• **Objective**
Return every line below that contains the string "link", treating uppercase and lowercase as different.

(Text and item location entries)
····················
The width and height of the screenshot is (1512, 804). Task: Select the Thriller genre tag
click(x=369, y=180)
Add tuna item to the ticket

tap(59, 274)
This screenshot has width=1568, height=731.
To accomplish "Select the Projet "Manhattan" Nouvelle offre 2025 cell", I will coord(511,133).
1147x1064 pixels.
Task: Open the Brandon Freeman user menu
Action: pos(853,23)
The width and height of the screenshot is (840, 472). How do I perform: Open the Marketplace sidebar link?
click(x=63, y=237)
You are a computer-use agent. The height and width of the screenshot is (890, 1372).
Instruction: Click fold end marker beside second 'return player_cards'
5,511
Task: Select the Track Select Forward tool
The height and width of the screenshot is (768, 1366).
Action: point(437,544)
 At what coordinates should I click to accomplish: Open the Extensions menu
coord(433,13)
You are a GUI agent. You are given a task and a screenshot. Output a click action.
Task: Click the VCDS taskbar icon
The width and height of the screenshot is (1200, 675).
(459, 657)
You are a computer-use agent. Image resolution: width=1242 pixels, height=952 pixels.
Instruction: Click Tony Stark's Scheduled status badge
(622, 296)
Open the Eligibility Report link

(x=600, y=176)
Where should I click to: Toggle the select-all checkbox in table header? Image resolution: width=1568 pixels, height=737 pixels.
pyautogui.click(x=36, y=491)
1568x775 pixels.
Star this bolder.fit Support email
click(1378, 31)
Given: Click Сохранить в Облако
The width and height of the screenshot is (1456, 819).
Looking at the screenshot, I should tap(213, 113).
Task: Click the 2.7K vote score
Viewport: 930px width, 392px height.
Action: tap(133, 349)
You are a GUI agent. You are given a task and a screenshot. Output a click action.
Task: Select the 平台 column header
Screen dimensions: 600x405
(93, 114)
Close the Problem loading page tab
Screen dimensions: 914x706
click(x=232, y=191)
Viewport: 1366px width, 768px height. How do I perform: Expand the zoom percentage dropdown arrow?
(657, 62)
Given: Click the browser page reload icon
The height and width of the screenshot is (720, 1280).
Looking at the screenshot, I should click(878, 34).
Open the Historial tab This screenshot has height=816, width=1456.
····················
• **Exercise result**
The width and height of the screenshot is (840, 472). How do I perform: Open the Marketplace sidebar link?
Open the Eligibility Report link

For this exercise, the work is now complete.